**Task item**
An exact copy of the whole listing is required.
%%
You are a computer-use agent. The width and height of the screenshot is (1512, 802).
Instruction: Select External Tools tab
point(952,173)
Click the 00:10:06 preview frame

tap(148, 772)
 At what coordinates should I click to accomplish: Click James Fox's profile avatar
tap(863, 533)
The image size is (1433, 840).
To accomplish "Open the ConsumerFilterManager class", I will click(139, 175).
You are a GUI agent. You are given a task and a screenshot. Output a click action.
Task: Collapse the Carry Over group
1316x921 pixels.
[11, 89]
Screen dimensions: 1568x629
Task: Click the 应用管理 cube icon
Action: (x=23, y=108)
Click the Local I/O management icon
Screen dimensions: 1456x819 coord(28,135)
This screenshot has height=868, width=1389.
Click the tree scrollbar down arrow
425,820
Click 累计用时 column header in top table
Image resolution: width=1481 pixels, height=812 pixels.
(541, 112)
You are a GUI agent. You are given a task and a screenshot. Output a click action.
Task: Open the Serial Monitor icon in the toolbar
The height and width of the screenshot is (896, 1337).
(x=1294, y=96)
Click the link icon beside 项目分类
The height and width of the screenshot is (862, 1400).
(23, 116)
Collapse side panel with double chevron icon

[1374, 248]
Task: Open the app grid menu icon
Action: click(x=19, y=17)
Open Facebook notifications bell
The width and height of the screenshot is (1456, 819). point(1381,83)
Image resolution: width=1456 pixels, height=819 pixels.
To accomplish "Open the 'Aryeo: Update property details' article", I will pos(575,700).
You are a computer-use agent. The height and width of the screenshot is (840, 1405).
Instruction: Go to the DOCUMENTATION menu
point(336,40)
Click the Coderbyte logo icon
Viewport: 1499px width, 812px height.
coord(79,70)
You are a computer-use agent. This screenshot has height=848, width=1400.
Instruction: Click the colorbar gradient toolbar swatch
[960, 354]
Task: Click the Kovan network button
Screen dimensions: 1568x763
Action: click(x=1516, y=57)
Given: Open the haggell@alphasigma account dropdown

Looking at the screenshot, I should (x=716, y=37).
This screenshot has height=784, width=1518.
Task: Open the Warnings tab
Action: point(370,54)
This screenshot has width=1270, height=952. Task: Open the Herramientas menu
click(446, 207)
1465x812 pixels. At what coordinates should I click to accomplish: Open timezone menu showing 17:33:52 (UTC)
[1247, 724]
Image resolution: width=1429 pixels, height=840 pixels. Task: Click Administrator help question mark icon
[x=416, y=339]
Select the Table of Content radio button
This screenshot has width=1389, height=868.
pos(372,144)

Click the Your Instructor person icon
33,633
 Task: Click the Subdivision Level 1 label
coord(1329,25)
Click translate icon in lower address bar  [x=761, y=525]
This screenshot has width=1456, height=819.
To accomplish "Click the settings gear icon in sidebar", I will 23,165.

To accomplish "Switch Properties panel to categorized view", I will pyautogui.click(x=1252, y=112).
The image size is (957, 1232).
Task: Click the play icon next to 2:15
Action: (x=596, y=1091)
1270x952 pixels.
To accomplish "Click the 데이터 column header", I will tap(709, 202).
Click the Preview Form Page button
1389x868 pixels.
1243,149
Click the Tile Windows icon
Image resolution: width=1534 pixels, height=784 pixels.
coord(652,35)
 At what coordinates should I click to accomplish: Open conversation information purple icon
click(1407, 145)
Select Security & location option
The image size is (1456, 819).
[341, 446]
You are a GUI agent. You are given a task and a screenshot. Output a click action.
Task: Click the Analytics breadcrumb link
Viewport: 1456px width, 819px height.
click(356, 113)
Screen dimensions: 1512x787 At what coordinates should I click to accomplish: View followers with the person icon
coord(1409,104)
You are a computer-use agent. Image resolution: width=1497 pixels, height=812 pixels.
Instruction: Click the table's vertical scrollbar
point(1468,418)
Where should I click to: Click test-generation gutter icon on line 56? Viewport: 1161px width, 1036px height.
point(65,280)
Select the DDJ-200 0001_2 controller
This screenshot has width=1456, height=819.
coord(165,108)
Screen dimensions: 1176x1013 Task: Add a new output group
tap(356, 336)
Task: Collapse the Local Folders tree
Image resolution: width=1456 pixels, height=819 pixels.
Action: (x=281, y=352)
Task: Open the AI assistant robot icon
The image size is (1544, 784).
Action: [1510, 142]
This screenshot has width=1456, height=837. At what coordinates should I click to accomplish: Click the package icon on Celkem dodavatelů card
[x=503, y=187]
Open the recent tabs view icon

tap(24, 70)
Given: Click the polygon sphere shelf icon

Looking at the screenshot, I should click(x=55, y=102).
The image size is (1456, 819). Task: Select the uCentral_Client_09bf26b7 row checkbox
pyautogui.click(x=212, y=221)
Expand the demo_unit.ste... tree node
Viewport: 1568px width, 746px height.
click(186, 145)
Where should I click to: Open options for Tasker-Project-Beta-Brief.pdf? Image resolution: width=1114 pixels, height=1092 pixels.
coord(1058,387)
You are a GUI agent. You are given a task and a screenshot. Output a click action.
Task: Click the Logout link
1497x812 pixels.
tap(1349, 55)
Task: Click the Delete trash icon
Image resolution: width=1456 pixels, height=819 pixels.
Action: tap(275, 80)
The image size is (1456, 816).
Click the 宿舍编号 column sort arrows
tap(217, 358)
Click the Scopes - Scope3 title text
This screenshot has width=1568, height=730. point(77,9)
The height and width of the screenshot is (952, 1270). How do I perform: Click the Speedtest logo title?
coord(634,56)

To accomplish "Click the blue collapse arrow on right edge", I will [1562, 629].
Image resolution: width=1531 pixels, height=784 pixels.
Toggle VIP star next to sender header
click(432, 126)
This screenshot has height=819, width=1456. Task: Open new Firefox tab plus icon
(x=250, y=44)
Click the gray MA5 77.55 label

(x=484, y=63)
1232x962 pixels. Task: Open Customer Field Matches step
%%
**Solution to this problem**
You are a computer-use agent. The width and height of the screenshot is (1512, 802).
Instruction: Select External Tools tab
point(952,173)
Click the 00:10:06 preview frame

tap(148, 772)
 At what coordinates should I click to accomplish: Click James Fox's profile avatar
tap(863, 533)
The image size is (1433, 840).
To accomplish "Open the ConsumerFilterManager class", I will click(139, 175).
You are a GUI agent. You are given a task and a screenshot. Output a click action.
Task: Collapse the Carry Over group
1316x921 pixels.
[11, 89]
Screen dimensions: 1568x629
Task: Click the 应用管理 cube icon
Action: (x=23, y=108)
Click the Local I/O management icon
Screen dimensions: 1456x819 coord(28,135)
This screenshot has height=868, width=1389.
Click the tree scrollbar down arrow
425,820
Click 累计用时 column header in top table
Image resolution: width=1481 pixels, height=812 pixels.
(541, 112)
You are a GUI agent. You are given a task and a screenshot. Output a click action.
Task: Open the Serial Monitor icon in the toolbar
The height and width of the screenshot is (896, 1337).
(x=1294, y=96)
Click the link icon beside 项目分类
The height and width of the screenshot is (862, 1400).
(23, 116)
Collapse side panel with double chevron icon

[1374, 248]
Task: Open the app grid menu icon
Action: click(x=19, y=17)
Open Facebook notifications bell
The width and height of the screenshot is (1456, 819). point(1381,83)
Image resolution: width=1456 pixels, height=819 pixels.
To accomplish "Open the 'Aryeo: Update property details' article", I will pos(575,700).
You are a computer-use agent. The height and width of the screenshot is (840, 1405).
Instruction: Go to the DOCUMENTATION menu
point(336,40)
Click the Coderbyte logo icon
Viewport: 1499px width, 812px height.
coord(79,70)
You are a computer-use agent. This screenshot has height=848, width=1400.
Instruction: Click the colorbar gradient toolbar swatch
[960, 354]
Task: Click the Kovan network button
Screen dimensions: 1568x763
Action: click(x=1516, y=57)
Given: Open the haggell@alphasigma account dropdown

Looking at the screenshot, I should (x=716, y=37).
This screenshot has height=784, width=1518.
Task: Open the Warnings tab
Action: point(370,54)
This screenshot has width=1270, height=952. Task: Open the Herramientas menu
click(446, 207)
1465x812 pixels. At what coordinates should I click to accomplish: Open timezone menu showing 17:33:52 (UTC)
[1247, 724]
Image resolution: width=1429 pixels, height=840 pixels. Task: Click Administrator help question mark icon
[x=416, y=339]
Select the Table of Content radio button
This screenshot has width=1389, height=868.
pos(372,144)

Click the Your Instructor person icon
33,633
 Task: Click the Subdivision Level 1 label
coord(1329,25)
Click translate icon in lower address bar  [x=761, y=525]
This screenshot has width=1456, height=819.
To accomplish "Click the settings gear icon in sidebar", I will 23,165.

To accomplish "Switch Properties panel to categorized view", I will pyautogui.click(x=1252, y=112).
The image size is (957, 1232).
Task: Click the play icon next to 2:15
Action: (x=596, y=1091)
1270x952 pixels.
To accomplish "Click the 데이터 column header", I will tap(709, 202).
Click the Preview Form Page button
1389x868 pixels.
1243,149
Click the Tile Windows icon
Image resolution: width=1534 pixels, height=784 pixels.
coord(652,35)
 At what coordinates should I click to accomplish: Open conversation information purple icon
click(1407, 145)
Select Security & location option
The image size is (1456, 819).
[341, 446]
You are a GUI agent. You are given a task and a screenshot. Output a click action.
Task: Click the Analytics breadcrumb link
Viewport: 1456px width, 819px height.
click(356, 113)
Screen dimensions: 1512x787 At what coordinates should I click to accomplish: View followers with the person icon
coord(1409,104)
You are a computer-use agent. Image resolution: width=1497 pixels, height=812 pixels.
Instruction: Click the table's vertical scrollbar
point(1468,418)
Where should I click to: Click test-generation gutter icon on line 56? Viewport: 1161px width, 1036px height.
point(65,280)
Select the DDJ-200 0001_2 controller
This screenshot has width=1456, height=819.
coord(165,108)
Screen dimensions: 1176x1013 Task: Add a new output group
tap(356, 336)
Task: Collapse the Local Folders tree
Image resolution: width=1456 pixels, height=819 pixels.
Action: (x=281, y=352)
Task: Open the AI assistant robot icon
The image size is (1544, 784).
Action: [1510, 142]
This screenshot has width=1456, height=837. At what coordinates should I click to accomplish: Click the package icon on Celkem dodavatelů card
[x=503, y=187]
Open the recent tabs view icon

tap(24, 70)
Given: Click the polygon sphere shelf icon

Looking at the screenshot, I should click(x=55, y=102).
The image size is (1456, 819). Task: Select the uCentral_Client_09bf26b7 row checkbox
pyautogui.click(x=212, y=221)
Expand the demo_unit.ste... tree node
Viewport: 1568px width, 746px height.
click(186, 145)
Where should I click to: Open options for Tasker-Project-Beta-Brief.pdf? Image resolution: width=1114 pixels, height=1092 pixels.
coord(1058,387)
You are a GUI agent. You are given a task and a screenshot. Output a click action.
Task: Click the Logout link
1497x812 pixels.
tap(1349, 55)
Task: Click the Delete trash icon
Image resolution: width=1456 pixels, height=819 pixels.
Action: tap(275, 80)
The image size is (1456, 816).
Click the 宿舍编号 column sort arrows
tap(217, 358)
Click the Scopes - Scope3 title text
This screenshot has width=1568, height=730. point(77,9)
The height and width of the screenshot is (952, 1270). How do I perform: Click the Speedtest logo title?
coord(634,56)

To accomplish "Click the blue collapse arrow on right edge", I will [1562, 629].
Image resolution: width=1531 pixels, height=784 pixels.
Toggle VIP star next to sender header
click(432, 126)
This screenshot has height=819, width=1456. Task: Open new Firefox tab plus icon
(x=250, y=44)
Click the gray MA5 77.55 label

(x=484, y=63)
1232x962 pixels. Task: Open Customer Field Matches step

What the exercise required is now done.